I had hoped to meet another lepidopterist today, Dr. Andrei Sourakov, a professor at the University of Florida.  He wasn't able to make it because his baby became sick last night.  I was thinking about how disappointed I was (and thinking about the baby too) then started thinking about people and who we will always take time to listen to.  Some people will stop to listen to talks about birds, others cats, others ... well, every one of us seem to have a passion for something.

I'm thankful for those who have knowledge about butterflies and moths and take the time to share that knowledge.  Most work and live busy lives so taking time to share with others like myself is often a sacrifice for them.

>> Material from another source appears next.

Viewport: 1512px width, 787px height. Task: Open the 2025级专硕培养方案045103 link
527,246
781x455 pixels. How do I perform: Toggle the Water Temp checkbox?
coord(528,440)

Mary also took time to listen to her friend and mentor, Jesus.  Luke 10:39 "Mary, who also sat at the Lord's feet, and heard his word."  She stopped what she was doing to listen to Jesus.  Martha, her sister, also loved to listen to Jesus but let herself become encumbered with serving and missed the opportunity.  (That part is another whole story.)

While I am thankful for those who take the time to share about butterflies and moths, it's much more important that I take time to listen to Jesus, our Father, and the Holy Spirit.  I need to keep my passion for listening to Jesus more alive than my passion to listen to anyone or anything else.